Inflazione più fredda in Eurolandia

Inflazione più fredda nella zona euro, ma con l’Italia che si muove controtendenza, mentre negli Stati Uniti l’aumento dei prezzi al consumo conferma la contenuta dinamica della parte core (al netto di alimentari ed energia). Resta ora da vedere quale valore verrà dato da Bce e Federal Reserve agli ultimi dati in chiave di politica monetaria. Secondo Eurostat, nel mese di ottobre l’inflazione all’interno dell’area euro è scesa al 2,5% dal 2,6% registrato a settembre. Fra i grandi Paesi Ue, l'Italia è l'unico a registrare un aumento sensibile dell'indice dei prezzi al consumo, dal 2,2% di settembre al 2,6% in ottobre. Ciò è probabilmente dovuto a una sorta di sfasamento temporale, dal momento che nei mesi scorsi il costo della vita in Italia aveva avuto un andamento più contenuto rispetto a quello delle altre nazioni. Male anche la nostra bilancia commerciale, in rosso nei primi nove mesi per circa 7 miliardi di euro, il peggior dato dal settembre ’91. Negli Stati Uniti, i prezzi al consumo hanno invece registrato un aumento dello 0,2%, pari a un più 4,3% annuo; la parte core ha segnato un incremento dello 0,2% e del 2,1% tendenziale, un livello che secondo alcuni economisti appare ancora sotto controllo e tale da consentire alla Fed di proseguire nella fase di graduale rialzo dei tassi.
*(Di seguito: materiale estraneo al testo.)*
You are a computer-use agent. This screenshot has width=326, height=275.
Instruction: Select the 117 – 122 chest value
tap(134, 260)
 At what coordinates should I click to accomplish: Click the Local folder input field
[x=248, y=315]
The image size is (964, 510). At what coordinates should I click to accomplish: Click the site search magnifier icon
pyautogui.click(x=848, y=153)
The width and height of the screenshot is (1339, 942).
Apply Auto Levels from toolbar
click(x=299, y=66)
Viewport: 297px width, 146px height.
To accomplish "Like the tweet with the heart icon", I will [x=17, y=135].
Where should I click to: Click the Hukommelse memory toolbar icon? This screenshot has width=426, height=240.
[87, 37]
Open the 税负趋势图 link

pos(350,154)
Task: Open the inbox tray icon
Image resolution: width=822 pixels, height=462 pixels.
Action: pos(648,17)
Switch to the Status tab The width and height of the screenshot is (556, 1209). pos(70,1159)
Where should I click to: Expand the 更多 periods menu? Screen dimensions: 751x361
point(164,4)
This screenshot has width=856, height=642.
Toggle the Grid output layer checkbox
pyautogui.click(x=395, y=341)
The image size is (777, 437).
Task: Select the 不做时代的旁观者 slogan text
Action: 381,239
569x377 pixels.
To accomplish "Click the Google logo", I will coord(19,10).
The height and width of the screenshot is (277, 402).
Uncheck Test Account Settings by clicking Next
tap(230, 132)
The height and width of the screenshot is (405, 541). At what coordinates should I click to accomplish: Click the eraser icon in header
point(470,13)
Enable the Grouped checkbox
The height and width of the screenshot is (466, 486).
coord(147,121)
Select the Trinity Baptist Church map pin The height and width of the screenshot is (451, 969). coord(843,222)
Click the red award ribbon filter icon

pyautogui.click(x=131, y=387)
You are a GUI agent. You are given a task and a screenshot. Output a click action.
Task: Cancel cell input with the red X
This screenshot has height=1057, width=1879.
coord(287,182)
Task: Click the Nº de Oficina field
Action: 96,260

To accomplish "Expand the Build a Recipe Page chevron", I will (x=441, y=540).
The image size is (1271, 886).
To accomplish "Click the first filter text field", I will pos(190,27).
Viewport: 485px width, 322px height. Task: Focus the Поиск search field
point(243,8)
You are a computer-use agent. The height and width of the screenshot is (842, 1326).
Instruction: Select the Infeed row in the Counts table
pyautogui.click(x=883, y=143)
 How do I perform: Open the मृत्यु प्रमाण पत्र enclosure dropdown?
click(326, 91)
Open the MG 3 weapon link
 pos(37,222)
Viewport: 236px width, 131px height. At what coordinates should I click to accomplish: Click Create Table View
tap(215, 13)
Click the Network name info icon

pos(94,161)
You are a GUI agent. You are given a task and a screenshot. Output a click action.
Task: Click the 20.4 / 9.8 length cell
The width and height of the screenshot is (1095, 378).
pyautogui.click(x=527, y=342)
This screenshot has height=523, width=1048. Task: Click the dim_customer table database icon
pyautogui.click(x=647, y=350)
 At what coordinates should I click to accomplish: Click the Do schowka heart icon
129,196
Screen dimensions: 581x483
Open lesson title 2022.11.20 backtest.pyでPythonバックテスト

Le previsioni collocano il costo del denaro Usa dall’attuale 4 al 4,50-4,75% entro la prima metà del 2006, quando la fase della stretta potrebbe esaurirsi.

Quanto alla Bce, secondo fonti di banche centrali citate dall’agenzia Market News International, il rialzo dei tassi di un quarto di punto è altamente probabile nel prossimo gennaio. A rendere meno probabile la mossa in dicembre sarebbero i disaccordi all’interno del board Bce su quando agire.